Keep our news free from ads and paywalls by making a donation to support our work!

Notes from Poland is run by a small editorial team and is published by an independent, non-profit foundation that is funded through donations from our readers. We cannot do what we do without your support.

Ukraine’s embassy in Poland has published a statement criticising a bill proposed by Polish President Karol Nawrocki that would criminalise the promotion of ideologies associated with Second World War Ukrainian nationalist groups.

It condemned the proposed law for equating those ideologies with Nazism and communism and warned that, if the bill is passed, Ukraine “will be forced to take retaliatory measures”. However, Nawrocki’s spokesman has responded by defending the bill and criticising the Ukrainian statement.
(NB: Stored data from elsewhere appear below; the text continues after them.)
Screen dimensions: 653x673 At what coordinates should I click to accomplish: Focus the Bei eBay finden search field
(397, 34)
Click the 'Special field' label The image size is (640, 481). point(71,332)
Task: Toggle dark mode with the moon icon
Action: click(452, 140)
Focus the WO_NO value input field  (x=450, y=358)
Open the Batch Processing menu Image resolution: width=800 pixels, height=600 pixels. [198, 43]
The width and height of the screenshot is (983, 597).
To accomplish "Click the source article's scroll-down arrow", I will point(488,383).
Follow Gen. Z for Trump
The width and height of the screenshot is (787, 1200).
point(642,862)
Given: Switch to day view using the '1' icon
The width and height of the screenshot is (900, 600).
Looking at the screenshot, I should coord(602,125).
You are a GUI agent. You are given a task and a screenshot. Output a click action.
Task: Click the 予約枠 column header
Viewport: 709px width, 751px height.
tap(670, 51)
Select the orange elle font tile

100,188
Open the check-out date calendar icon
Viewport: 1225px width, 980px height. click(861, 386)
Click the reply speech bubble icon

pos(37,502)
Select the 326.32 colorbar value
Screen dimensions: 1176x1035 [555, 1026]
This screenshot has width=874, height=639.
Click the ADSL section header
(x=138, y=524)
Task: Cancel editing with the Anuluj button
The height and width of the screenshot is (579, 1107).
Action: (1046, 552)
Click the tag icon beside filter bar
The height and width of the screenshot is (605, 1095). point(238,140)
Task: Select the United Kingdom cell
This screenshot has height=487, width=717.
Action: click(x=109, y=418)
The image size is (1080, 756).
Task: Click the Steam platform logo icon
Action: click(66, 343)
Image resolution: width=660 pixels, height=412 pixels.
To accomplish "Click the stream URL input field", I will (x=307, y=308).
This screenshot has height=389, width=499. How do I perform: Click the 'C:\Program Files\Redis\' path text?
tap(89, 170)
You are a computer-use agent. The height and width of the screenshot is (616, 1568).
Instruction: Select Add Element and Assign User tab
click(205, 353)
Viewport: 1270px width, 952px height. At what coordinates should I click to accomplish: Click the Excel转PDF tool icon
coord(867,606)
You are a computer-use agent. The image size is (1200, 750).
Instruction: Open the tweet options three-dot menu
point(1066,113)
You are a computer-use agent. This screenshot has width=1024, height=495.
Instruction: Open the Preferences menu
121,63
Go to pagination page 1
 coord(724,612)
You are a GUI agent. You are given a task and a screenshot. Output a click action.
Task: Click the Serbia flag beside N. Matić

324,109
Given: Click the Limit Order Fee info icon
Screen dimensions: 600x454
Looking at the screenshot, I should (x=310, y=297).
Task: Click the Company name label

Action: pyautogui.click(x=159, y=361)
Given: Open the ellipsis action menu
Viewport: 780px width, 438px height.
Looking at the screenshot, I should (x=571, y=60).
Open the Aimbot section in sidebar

The episode marks the latest flashpoint in long-standing tensions between Poland and Ukraine – two otherwise close allies – over wartime history, and in particular the massacre of around 100,000 ethnic Poles by Ukrainian nationalists.

On Monday this week, Nawrocki submitted a bill that would, among other things, expand Poland’s current law that makes “promotion of a Nazi, communist, fascist or other totalitarian system” a criminal offence with a potential prison sentence of up to three years.

The president’s legislation would add to the list of prohibited ideologies those promulgated by the Ukrainian Insurgent Army (UPA) and the faction of the Organisation of Ukrainian Nationalists led by historical nationalist leader Stepan Bandera, known as OUN-B.

The UPA and OUN-B were two interlinked Ukrainian nationalist organisations that fought for their country’s independence during World War Two. Parts of the OUN-B collaborated with Nazi Germany during the war. The UPA was involved in massacres of ethnic Poles and Jews.

In Poland, those events, known as the Volhynia massacres, have been officially recognised as an act of genocide. However, Ukraine rejects the use of that term. It also still venerates many UPA and OUN figures as national heroes, prompting criticism from Poland and Israel.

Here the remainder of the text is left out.